#### WHAT YOU NEED TO DO
Give the items from the line containing "Image resolution: width=1456" through the line containing "Looking at the screenshot, I should [1095, 300]." as a numbered list, omitting blank lines.

#### DATASET ENTRIES
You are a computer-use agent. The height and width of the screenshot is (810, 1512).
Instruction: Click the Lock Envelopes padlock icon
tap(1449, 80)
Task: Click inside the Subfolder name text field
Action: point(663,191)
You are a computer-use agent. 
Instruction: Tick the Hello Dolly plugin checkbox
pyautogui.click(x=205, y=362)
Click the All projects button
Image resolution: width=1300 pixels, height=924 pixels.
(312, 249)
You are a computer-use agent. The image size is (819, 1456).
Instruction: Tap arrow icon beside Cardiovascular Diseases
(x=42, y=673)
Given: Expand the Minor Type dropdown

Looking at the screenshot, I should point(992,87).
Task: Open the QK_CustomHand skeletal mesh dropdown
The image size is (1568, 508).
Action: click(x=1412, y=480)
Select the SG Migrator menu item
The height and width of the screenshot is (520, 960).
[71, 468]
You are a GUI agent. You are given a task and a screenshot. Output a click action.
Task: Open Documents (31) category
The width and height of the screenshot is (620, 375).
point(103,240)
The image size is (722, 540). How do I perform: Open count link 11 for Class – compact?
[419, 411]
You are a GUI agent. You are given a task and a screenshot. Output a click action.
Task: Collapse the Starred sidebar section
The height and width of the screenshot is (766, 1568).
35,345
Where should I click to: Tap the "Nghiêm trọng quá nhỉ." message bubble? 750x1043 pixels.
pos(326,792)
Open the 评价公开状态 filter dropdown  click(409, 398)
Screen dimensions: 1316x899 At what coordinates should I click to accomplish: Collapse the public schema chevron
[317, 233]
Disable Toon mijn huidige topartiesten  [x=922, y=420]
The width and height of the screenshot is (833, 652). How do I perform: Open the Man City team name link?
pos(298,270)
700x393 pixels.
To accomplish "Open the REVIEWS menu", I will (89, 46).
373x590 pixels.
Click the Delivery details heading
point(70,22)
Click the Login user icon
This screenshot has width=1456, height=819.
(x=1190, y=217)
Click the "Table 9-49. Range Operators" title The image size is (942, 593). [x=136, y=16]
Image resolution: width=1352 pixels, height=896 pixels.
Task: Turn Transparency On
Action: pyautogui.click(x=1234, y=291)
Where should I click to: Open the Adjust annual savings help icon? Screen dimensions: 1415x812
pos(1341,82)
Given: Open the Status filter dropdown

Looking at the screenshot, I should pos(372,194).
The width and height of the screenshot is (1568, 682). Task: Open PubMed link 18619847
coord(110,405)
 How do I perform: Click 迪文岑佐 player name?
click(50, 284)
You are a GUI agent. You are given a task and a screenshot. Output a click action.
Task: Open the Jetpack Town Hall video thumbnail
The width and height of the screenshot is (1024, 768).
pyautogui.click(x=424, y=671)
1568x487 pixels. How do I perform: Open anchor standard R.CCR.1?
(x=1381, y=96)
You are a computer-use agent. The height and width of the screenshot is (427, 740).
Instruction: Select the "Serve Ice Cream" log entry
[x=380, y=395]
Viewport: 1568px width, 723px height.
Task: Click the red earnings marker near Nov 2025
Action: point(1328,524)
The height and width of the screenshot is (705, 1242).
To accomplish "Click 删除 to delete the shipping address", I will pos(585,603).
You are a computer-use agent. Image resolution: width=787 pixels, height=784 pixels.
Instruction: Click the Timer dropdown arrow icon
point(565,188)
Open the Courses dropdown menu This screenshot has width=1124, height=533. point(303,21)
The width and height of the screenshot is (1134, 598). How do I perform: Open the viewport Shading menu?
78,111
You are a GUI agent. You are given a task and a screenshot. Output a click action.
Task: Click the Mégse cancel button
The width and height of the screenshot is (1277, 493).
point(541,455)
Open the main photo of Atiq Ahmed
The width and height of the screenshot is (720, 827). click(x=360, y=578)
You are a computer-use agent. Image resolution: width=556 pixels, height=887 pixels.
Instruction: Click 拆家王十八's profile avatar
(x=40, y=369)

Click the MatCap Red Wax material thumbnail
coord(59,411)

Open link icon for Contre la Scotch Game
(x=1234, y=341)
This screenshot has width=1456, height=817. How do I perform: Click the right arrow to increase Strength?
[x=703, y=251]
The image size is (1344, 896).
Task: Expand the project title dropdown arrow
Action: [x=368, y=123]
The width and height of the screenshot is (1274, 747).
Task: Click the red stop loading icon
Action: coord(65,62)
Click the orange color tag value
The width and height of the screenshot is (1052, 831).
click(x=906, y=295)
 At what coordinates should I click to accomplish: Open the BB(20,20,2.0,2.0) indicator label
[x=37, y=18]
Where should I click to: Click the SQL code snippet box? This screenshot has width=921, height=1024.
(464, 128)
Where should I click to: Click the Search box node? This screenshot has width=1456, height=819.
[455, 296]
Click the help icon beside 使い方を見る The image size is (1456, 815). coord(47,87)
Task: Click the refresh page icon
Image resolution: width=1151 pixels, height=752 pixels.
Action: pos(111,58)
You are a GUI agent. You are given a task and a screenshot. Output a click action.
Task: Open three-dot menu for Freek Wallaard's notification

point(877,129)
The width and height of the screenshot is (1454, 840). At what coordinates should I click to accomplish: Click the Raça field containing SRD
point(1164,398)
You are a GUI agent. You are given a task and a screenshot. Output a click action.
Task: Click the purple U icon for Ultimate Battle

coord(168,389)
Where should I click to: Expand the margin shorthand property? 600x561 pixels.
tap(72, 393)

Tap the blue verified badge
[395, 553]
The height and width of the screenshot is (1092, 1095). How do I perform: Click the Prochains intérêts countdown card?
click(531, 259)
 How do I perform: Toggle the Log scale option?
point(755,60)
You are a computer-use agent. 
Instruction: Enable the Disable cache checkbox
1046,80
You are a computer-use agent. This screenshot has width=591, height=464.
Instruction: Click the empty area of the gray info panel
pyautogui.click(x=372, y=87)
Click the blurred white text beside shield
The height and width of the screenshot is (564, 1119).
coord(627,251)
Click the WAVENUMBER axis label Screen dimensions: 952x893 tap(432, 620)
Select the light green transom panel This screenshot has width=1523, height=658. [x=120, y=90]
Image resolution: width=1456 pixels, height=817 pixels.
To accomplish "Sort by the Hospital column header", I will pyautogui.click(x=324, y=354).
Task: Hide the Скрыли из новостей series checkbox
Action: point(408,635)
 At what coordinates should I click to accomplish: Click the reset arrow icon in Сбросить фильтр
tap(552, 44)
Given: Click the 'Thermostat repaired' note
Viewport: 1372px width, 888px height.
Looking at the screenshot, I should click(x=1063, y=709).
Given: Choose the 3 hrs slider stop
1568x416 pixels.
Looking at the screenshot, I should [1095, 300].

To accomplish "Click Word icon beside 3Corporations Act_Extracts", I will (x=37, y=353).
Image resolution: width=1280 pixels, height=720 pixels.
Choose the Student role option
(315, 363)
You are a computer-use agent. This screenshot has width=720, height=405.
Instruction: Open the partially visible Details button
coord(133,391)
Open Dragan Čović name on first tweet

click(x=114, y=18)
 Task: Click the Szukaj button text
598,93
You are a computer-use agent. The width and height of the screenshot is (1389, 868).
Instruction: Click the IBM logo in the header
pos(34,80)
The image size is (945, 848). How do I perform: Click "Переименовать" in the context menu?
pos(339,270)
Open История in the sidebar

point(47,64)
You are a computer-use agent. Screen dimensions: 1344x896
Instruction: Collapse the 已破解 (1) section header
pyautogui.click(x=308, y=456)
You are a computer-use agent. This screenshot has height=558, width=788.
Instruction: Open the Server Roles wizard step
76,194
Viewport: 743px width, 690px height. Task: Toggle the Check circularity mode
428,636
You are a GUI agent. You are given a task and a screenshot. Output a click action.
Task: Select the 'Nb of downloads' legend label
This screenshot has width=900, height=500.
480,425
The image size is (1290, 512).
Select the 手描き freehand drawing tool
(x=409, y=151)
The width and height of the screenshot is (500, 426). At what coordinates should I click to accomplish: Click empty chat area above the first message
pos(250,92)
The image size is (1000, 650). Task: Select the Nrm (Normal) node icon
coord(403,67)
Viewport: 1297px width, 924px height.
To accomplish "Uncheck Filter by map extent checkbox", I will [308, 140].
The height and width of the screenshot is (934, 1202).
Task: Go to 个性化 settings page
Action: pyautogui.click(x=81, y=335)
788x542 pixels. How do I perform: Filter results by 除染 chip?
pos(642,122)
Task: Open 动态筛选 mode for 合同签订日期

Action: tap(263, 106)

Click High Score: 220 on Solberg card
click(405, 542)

#### RIGHT ANSWER
1. Image resolution: width=1456 pixels, height=817 pixels.
2. To accomplish "Sort by the Hospital column header", I will pyautogui.click(x=324, y=354).
3. Task: Hide the Скрыли из новостей series checkbox
4. Action: point(408,635)
5.  At what coordinates should I click to accomplish: Click the reset arrow icon in Сбросить фильтр
6. tap(552, 44)
7. Given: Click the 'Thermostat repaired' note
8. Viewport: 1372px width, 888px height.
9. Looking at the screenshot, I should click(x=1063, y=709).
10. Given: Choose the 3 hrs slider stop
11. 1568x416 pixels.
12. Looking at the screenshot, I should [1095, 300].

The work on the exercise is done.